> [TASK GOAL]
Answer these questions from the lease passage.
1. Whose reported matters were well known to both parties?
2. How large a rent concession was the lessee given?
3. Which article makes a declaration inconsistent with the implied term?

(Beginning of STUDY TEXT)

41 In my opinion the matters referred to by counsel do not show that the true meaning of the lease is that the lessor is obliged to carry out the work in Points 1 to 5, or is obliged by the lease to carry out any work in the interest of public safety, or in the interest of making the building suitable for the permitted purpose. The deteriorated state of the building, the terms of the outstanding orders, the matters reported on by Burgess & Arnott and the lessee's intention to carry out a major re-fit and refurbishment were well known to both parties, and are prominent parts of the factual matrix into which the lease is to be set when approaching its construction. When so understood, the lessee while entitled to use the building for the permitted purpose faced the practical difficulties of doing whatever was necessary to make it possible to use it; including all practical problems from whatever source, whether they related to obtaining appropriate personnel, obtaining statutory licences and permissions of statutory authorities or to putting the structure into a condition of being fit to use. The lessee was given a large concession of over two years' rent on condition that the lessee carried out stated work; the contemplation that the lessee would have a great deal to do before it could embark on paying rent, and needed a long time to do it, was clear. The obligations of each party to the lease, with respect to repairs as with respect to many other matters, were stated in terms by the lease, and the extensive express statements are a considerable difficulty for any further implication. Article 16.06 makes a declaration which is inconsistent with the implication of the term contended for. The observations relating to there being, as a matter of fact, a pressing need for extensive work to be carried out before the building could be used do not in my view go any distance before establishing that the lease imposes an implied obligation on either party to carry out that work; the opportunity was there for the lessee to carry out the works and get the benefit in terms of utility of the building for the permitted purpose. The opportunity was no doubt also there for the lessor to carry out the work, but that opportunity cannot be promoted into an obligation.

(End of STUDY TEXT)
(Beginning of THE DATA)

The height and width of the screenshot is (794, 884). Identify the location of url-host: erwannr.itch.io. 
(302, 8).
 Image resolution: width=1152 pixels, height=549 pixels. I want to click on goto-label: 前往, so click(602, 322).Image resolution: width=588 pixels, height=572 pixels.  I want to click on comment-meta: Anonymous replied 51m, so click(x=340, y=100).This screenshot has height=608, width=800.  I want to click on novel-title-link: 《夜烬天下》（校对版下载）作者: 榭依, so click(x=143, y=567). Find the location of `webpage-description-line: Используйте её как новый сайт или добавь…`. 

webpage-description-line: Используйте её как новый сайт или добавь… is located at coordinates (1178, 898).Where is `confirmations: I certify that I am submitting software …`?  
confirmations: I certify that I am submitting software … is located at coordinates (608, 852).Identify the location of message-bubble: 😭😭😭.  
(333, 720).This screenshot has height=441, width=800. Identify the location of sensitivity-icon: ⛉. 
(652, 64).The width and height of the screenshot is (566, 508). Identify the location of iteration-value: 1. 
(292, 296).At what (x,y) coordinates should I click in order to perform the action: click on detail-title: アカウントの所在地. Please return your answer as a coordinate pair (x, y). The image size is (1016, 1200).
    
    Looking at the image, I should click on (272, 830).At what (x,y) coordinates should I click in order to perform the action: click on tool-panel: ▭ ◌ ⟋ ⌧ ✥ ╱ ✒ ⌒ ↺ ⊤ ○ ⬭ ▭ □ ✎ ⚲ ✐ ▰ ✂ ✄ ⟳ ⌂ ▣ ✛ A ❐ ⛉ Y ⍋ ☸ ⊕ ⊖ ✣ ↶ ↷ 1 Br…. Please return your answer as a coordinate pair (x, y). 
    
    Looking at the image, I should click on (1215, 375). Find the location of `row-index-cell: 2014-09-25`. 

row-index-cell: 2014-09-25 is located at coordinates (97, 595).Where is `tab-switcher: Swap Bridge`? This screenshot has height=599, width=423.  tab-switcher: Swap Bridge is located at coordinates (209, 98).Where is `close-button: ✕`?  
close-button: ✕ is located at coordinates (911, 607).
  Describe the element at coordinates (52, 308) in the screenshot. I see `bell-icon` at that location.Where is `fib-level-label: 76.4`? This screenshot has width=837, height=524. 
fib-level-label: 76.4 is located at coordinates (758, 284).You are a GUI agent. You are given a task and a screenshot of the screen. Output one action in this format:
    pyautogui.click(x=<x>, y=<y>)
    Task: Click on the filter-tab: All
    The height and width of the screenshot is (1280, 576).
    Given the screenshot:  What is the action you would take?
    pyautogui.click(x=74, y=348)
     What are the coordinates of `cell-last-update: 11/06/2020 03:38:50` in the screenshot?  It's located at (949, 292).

(End of THE DATA)

> [OUTPUT OF THE EXERCISE]
1. Burgess & Arnott
2. Over two years' rent
3. Article 16.06